Solution: SSH tunnel.
# Enabled AllowTcpForwarding in /etc/ssh/sshd_config (was disabled by default)
ssh -L 1455:localhost:1455 super_ad@192.168.178.34
Then on the NAS:
node /app/openclaw.mjs agents add main
OAuth flow starts. URL appears. Browser opens it. Redirect to localhost:1455 — forwarded through the tunnel to the NAS. Auth code lands where it belongs.
Copied the redirect URL, pasted it into the terminal. Provider configured.
GPT-5.3-Codex is running. On my NAS. Via self-hosted gateway.
The Final Configuration
If you want to replicate this — here’s everything you need.
docker-compose.yml:
services:
openclaw-gateway:
image: alpine/openclaw:latest
user: "0:0"
network_mode: host
volumes:
- /volume1/docker/openclaw/config:/root/.openclaw
environment:
OPENCLAW_GATEWAY_TOKEN: "your-token"
OPENAI_API_KEY: "your-key"
TELEGRAM_BOT_TOKEN: "your-bot-token"
openclaw-proxy:
image: nginx:alpine
network_mode: host
volumes:
- /volume1/docker/openclaw/nginx.conf:/etc/nginx/conf.d/default.conf:ro
- /volume1/docker/openclaw/ssl:/etc/nginx/ssl:ro
Important: Don’t set both OPENCLAW_GATEWAY_TOKEN and OPENCLAW_GATEWAY_PASSWORD at the same time — that triggers password mode. This note would have saved me five hours. It’s here now so it doesn’t cost you five hours.
openclaw.json:
{
"agents": {
"defaults": {
"model": { "primary": "openai/gpt-5.3-codex" }
}
},
"gateway": {
"auth": { "mode": "token" },
"controlUi": {
"allowedOrigins": ["https://192.168.178.34:18790"],
"dangerouslyDisableDeviceAuth": true
},
"trustedProxies": ["127.0.0.1"]
}
}
Login: https://192.168.178.34:18790/#token=<your-gateway-token>
Conclusion: The Rabbit Hole is Deeper Than You Think
Self-hosted AI works. OpenClaw is powerful. The Synology is a solid foundation.

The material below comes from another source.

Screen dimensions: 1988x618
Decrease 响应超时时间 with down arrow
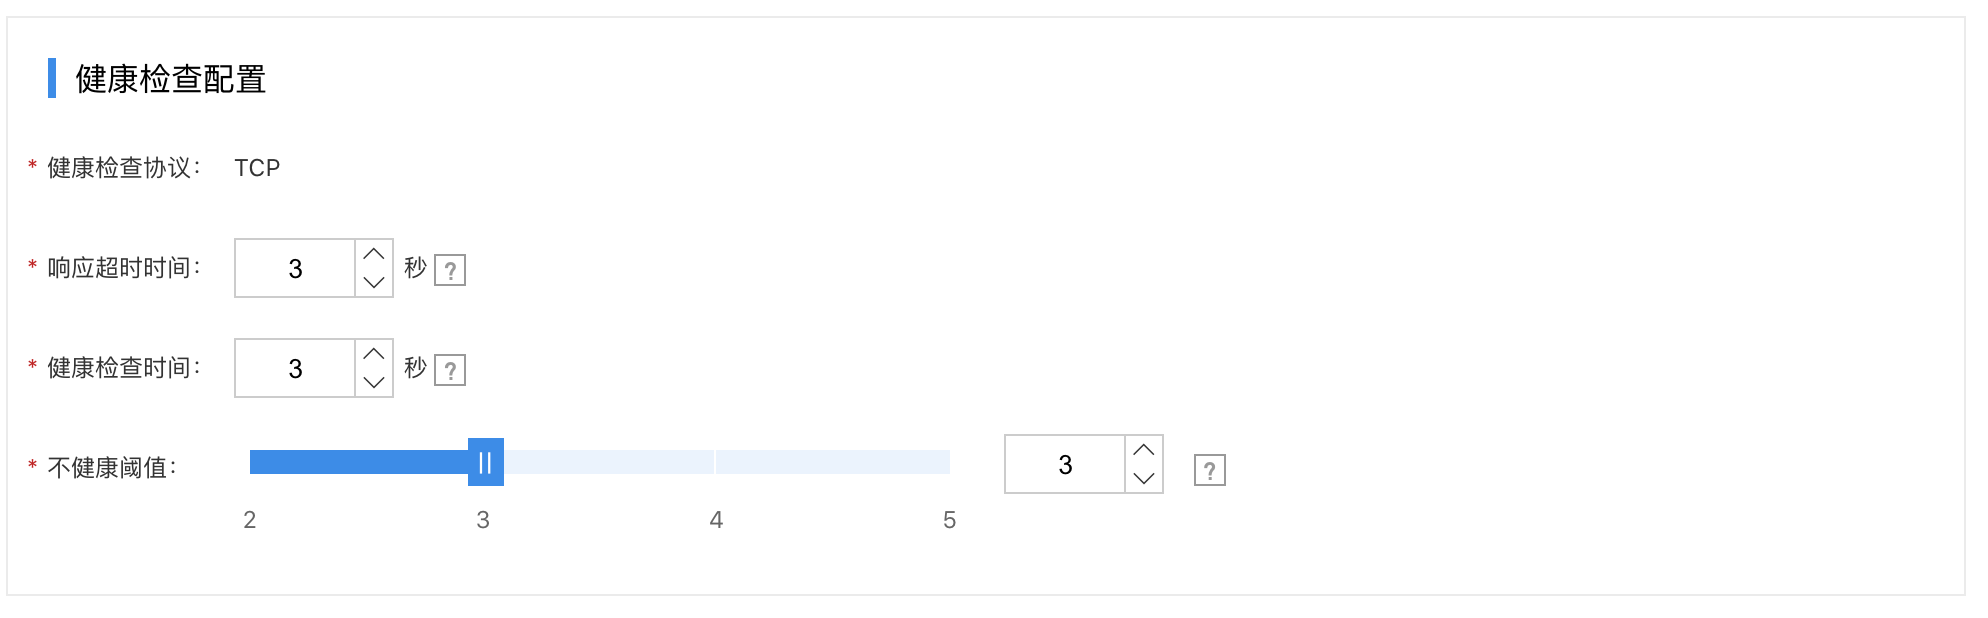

But getting there is no walk in the park. It’s an obstacle course of undocumented behaviors, subtle configuration conflicts, and moments where you seriously consider whether you should just leave all of this in the cloud.

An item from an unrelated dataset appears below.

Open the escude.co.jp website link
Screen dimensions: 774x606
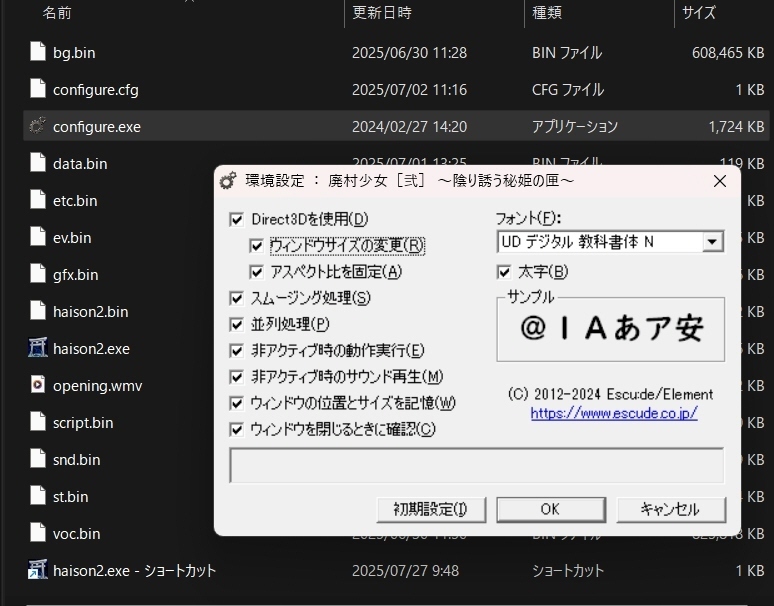pos(613,413)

And then you’re sitting there, it’s midnight, and the control UI loads. GPT-5.3-Codex responds. Everything is running on your own hardware.
That feeling is priceless.

So: do it. Enable SSH from the start — not when the pain gets bad enough, but right at the beginning. Read the source code when everything else fails. And never forget: when the error says 1008: device token mismatch, it’s usually two lines of JSON.
You will need SSH. Enable it now.
Running on: Synology DS423+, Docker via Container Manager, OpenClaw alpine/openclaw:latest.